Recall how we were able to associate kids with their favourite thing about Halloween on the midterm: we used two parallel lists:
kids = ["Bob", "Dorothy", "Alice"]
faves = ["candy", "costumes", "midterms"]
We said that the favourite of kids[i] is faves[i].
Dictionaries provide us with a better way to accomplish the same thing. Here is how things would work:
faves = {"Bob": "candy", "Dorothy": "costumes", "Alice": "midterms"}
faves["Alice"]
"Bob", "Dorothy", and "Alice" are called keys. "candy", "costumes", and "midterms" are called values. We can access the value associted with the key k in a dictionary d using d[k]. That is what we do when we go faves["Alice"].

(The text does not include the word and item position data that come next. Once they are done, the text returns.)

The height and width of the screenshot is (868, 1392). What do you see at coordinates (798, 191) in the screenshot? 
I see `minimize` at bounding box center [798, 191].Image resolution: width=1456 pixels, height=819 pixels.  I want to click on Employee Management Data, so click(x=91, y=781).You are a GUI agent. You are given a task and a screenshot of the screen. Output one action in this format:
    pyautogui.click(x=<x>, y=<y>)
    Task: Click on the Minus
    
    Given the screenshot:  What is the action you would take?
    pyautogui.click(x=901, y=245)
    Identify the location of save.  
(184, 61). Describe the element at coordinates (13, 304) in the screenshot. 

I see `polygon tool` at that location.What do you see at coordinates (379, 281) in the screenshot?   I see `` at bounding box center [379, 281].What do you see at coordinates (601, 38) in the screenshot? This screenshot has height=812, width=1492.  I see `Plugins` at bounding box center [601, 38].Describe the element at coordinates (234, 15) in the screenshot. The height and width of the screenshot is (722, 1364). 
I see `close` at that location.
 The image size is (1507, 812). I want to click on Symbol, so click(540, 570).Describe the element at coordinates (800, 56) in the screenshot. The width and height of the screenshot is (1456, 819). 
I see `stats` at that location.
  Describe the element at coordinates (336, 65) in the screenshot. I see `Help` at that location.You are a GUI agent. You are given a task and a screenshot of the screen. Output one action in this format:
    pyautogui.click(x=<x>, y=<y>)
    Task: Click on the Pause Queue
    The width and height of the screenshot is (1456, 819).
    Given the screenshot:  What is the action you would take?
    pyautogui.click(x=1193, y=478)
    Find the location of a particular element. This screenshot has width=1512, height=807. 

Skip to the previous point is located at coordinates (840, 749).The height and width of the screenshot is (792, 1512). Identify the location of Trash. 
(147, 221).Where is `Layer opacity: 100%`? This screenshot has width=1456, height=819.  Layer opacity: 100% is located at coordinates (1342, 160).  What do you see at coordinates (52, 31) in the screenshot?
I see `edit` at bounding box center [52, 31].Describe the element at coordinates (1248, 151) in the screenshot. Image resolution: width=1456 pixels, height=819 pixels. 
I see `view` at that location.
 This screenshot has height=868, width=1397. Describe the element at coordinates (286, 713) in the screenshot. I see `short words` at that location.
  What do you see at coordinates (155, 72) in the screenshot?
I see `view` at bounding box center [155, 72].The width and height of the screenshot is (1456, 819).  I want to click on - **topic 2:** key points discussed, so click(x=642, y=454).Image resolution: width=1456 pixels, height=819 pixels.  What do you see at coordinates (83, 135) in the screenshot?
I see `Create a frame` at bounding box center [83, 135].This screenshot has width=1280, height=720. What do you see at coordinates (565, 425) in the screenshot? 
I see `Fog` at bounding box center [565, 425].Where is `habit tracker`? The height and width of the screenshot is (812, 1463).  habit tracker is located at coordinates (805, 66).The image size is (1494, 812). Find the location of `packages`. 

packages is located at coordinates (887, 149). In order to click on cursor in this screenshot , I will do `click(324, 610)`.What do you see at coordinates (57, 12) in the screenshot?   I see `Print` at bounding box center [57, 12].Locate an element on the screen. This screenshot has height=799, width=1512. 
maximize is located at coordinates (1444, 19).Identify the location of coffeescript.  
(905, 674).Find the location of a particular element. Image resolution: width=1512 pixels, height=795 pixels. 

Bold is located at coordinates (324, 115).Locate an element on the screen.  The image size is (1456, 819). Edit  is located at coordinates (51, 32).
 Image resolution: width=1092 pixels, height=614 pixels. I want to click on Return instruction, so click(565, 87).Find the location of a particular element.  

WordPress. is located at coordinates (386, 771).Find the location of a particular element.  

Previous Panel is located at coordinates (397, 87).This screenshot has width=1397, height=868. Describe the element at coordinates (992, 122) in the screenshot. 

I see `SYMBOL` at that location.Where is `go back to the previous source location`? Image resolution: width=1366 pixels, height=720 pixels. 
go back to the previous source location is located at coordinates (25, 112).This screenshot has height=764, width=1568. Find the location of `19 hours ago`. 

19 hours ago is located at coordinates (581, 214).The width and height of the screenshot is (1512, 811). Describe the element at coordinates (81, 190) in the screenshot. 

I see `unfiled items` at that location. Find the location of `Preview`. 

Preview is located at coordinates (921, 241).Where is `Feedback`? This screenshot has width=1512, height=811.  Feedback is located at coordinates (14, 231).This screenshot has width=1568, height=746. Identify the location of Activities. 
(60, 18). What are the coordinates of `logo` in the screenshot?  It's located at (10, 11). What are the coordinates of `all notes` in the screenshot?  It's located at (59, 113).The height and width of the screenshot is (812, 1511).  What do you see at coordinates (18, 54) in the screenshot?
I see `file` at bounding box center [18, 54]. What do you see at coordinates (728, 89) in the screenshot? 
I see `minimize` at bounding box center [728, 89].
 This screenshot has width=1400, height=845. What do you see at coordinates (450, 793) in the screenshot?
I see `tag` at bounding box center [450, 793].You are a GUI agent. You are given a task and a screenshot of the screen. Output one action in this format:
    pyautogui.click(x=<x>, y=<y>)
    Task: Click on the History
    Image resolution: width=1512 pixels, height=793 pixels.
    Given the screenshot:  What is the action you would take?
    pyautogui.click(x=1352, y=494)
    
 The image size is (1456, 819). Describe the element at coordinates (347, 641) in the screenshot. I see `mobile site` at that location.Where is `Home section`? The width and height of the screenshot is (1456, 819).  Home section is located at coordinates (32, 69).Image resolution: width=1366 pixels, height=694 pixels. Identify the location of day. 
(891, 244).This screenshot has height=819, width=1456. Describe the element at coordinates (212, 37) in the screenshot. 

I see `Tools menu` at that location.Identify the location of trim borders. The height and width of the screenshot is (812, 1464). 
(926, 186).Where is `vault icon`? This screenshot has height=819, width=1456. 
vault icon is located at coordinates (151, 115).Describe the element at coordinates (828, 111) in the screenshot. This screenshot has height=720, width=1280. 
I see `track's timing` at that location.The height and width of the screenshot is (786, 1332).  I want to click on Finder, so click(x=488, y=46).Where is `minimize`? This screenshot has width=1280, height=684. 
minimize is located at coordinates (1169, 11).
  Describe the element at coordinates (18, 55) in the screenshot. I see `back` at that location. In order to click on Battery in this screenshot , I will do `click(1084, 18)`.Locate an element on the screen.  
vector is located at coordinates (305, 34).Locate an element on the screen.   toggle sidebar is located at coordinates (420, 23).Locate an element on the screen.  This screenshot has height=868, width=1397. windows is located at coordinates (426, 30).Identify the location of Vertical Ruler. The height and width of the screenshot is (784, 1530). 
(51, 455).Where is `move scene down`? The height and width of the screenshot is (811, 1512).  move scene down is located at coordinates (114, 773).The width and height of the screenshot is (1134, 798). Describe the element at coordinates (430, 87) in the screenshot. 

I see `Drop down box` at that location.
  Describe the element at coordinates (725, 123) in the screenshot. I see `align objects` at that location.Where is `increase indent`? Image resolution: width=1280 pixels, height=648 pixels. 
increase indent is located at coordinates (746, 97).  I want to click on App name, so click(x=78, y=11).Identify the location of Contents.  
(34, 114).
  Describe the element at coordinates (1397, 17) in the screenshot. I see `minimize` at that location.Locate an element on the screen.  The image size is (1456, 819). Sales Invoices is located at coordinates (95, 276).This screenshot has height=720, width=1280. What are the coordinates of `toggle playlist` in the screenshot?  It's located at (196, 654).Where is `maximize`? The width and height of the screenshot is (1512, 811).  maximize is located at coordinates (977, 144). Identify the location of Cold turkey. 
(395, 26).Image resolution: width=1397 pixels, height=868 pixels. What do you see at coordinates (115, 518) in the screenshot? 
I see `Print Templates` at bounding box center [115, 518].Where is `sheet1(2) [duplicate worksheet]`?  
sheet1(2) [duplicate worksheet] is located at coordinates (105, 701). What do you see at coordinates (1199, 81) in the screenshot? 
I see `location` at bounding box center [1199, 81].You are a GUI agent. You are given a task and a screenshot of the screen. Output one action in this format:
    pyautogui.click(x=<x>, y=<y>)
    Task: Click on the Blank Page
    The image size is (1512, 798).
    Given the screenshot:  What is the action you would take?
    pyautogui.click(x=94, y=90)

The dictionary faves is defined inside the curly braces, with keys and values separated by :, and with entries (i.e., key-value pairs) separated by commas.
Let's define a new dictionary, grades.
grades = {"PHY": 90, "CSC": 85, "CIV": 100, "ESC": 85}
We can modify existing values like this:
grades["CSC"] = 84
grades
We can also add entries, like this:
grades["MAT"] = 87
grades
Note that this is not similar to what can be done with lists: if an index does not exist in a list, we cannot add a value at that index:
L = [4, 5, 6]
L[100] = 10
Let's store the UofT endowment (in millions of dollars) in different years
endowment = {2012: 1518.2, 2014: 1881.7, 2015: 2142.5, 2016: 2097.1}
Note that we could use a list, but that would require us to also have endowment[0], endowment[1], etc.
Back to grades:
grades
We don't have to have all the values (or all the keys) be the same type. For example, we can go
grades["CSC"] = {"MT": 50, "Exam": 100, "Proj": 95}
grades
Keys in a dictionary have to be immutable. The following doesn't work:
L = [1, 2]
grades[L] = 5
Why not? Basically, it's unclear what should happen if we go L[0] = 15. Should grades[L] be the same, or hsould 5 always be grades[[1, 2]]? We could make the choice, in principle, but, for various reasons, Python simply doesn't allow for keys to be mutable.
Here is how you can get the list of all the keys in a dictionary:
list(endowment.keys())
All the values:
list(endowment.values())
Note that the keys and the values are given in no particular order. We can go through all the keys, and all the values, using for-loops:
for year in endowment.keys():
print(year)
for year in endowment: #get all the keys, in some order
print(year)
for amt in endowment.values():
print(amt)
You can also get the items in a dictionary -- those are the key-value pairs, as tuples:
grades = {"CSC": 87, "CIV": 100, "MAT": 95, "ESC": 95}
list(grades.items())
We can iterate through the keys, as we saw above:
for subj in grades:
print("I got", grades[subj], "in", subj)
We can also iterate through the items:
for subj, grade in grades.items():
print("I got", grade, "in", subj)
Here, we unpacked each item into subj and grade.
Again, note that when using a for-loop, the keys/items are not guaranteed to come in any particular order.